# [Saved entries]
=== Begin Enclosure ===

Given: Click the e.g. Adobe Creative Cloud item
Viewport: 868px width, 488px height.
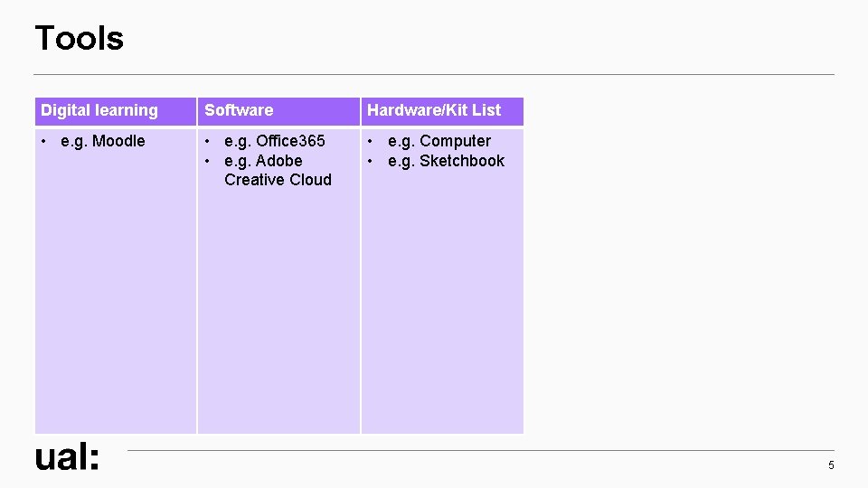Looking at the screenshot, I should coord(278,171).
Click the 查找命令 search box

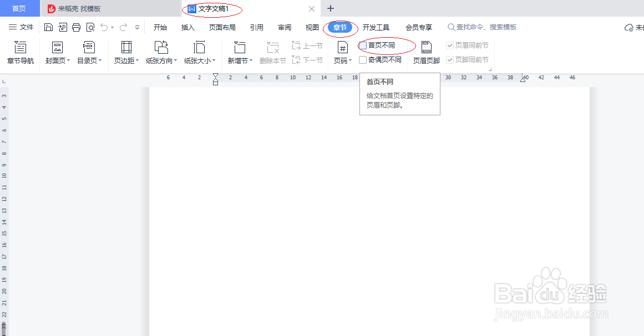[483, 27]
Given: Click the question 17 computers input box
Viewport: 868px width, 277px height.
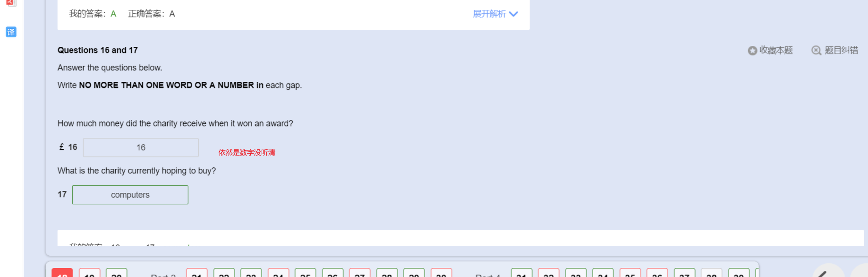Looking at the screenshot, I should click(130, 195).
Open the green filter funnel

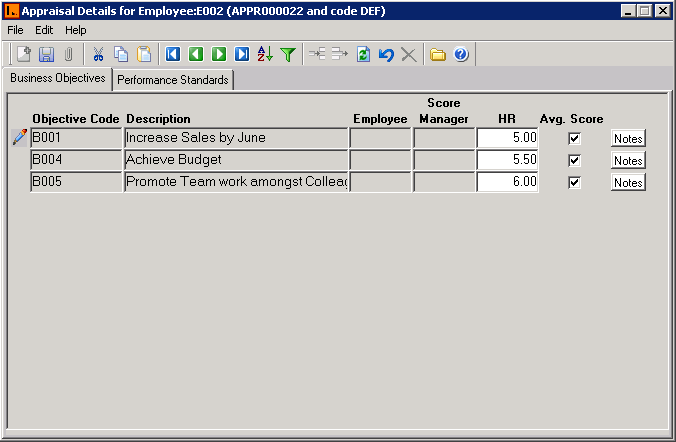288,55
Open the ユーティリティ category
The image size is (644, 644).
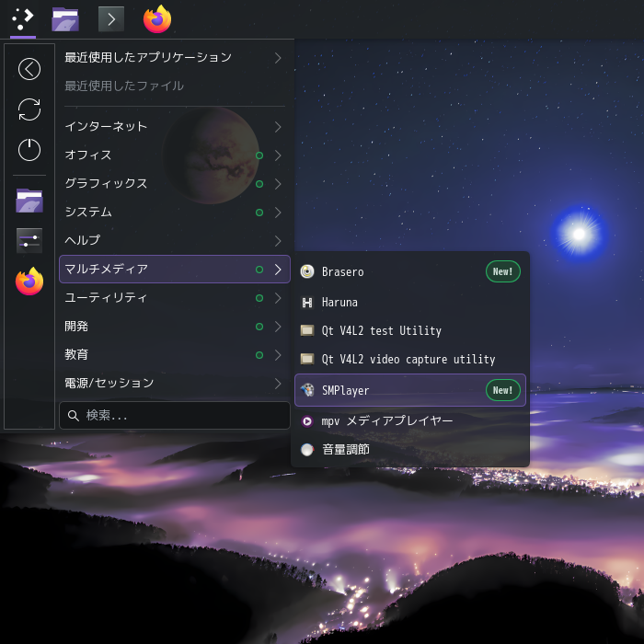tap(175, 298)
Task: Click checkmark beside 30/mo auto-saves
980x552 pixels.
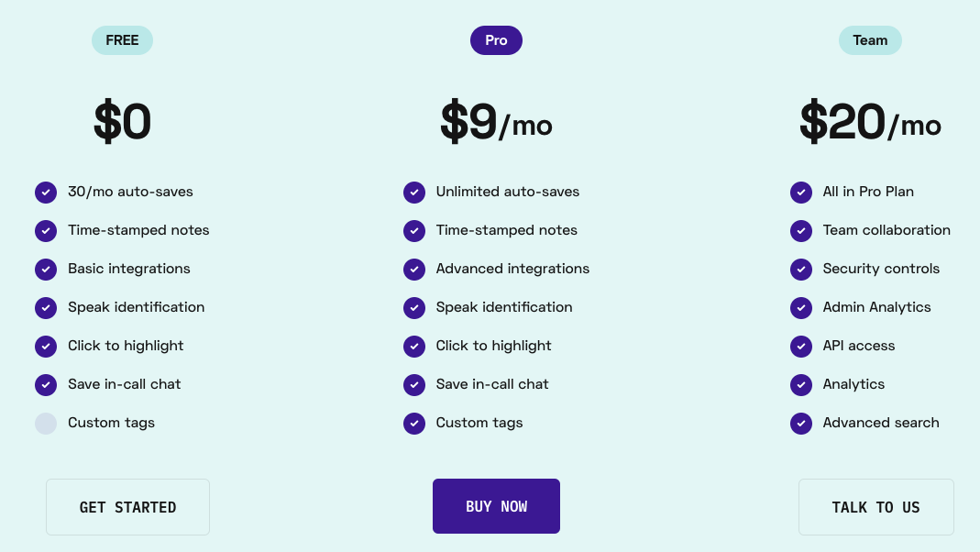Action: click(x=46, y=193)
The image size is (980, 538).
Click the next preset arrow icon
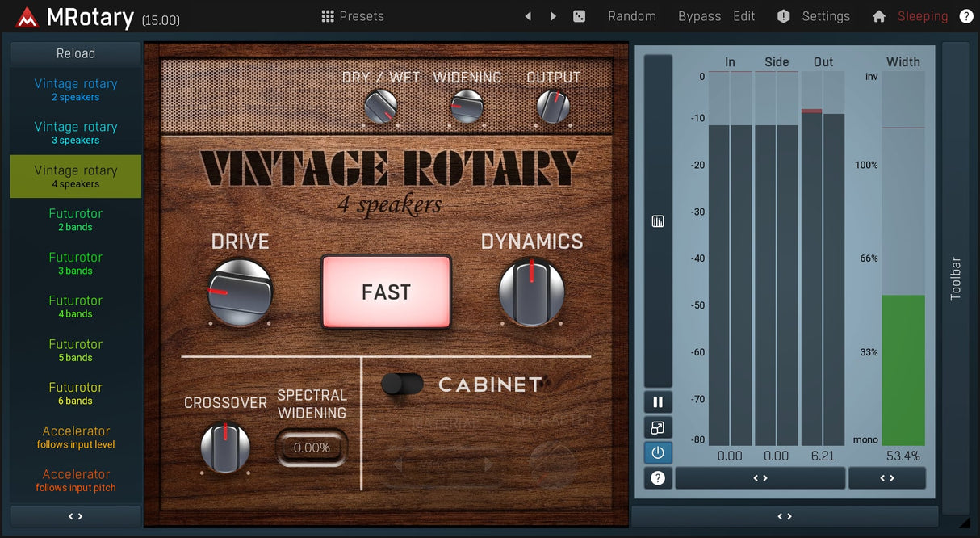pyautogui.click(x=553, y=16)
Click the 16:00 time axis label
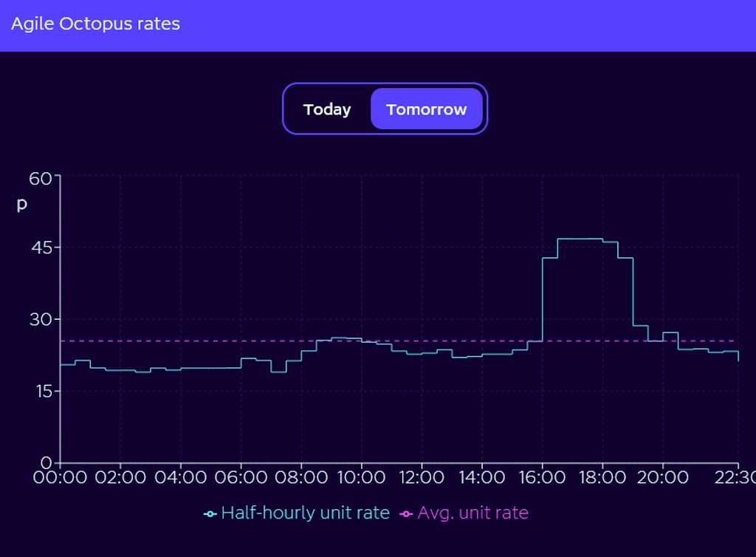The width and height of the screenshot is (756, 557). coord(543,477)
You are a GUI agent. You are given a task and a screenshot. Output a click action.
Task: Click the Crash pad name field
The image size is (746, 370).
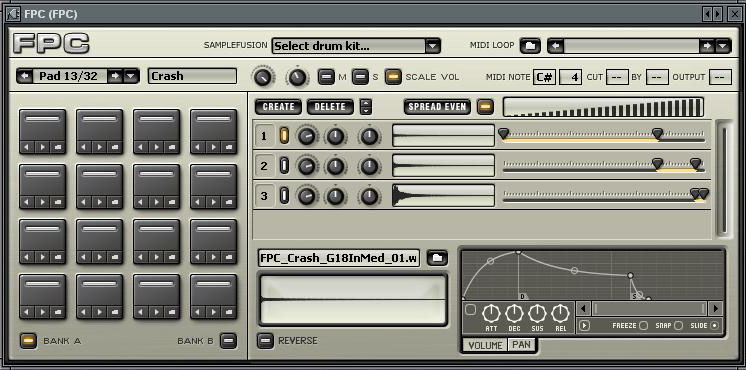click(192, 76)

=== End Enclosure ===

# [EXERCISE INSTRUCTIONS]
I need the lines from the one holding "Open the ユーティリティ category" through the last line of the entries set down exactly, with every picture left out.

# [TASK RESULT]
Open the ユーティリティ category
The image size is (644, 644).
tap(175, 298)
Task: Click checkmark beside 30/mo auto-saves
980x552 pixels.
Action: click(x=46, y=193)
The image size is (980, 538).
Click the next preset arrow icon
pyautogui.click(x=553, y=16)
Click the 16:00 time axis label
The width and height of the screenshot is (756, 557). coord(543,477)
You are a GUI agent. You are given a task and a screenshot. Output a click action.
Task: Click the Crash pad name field
The image size is (746, 370).
click(192, 76)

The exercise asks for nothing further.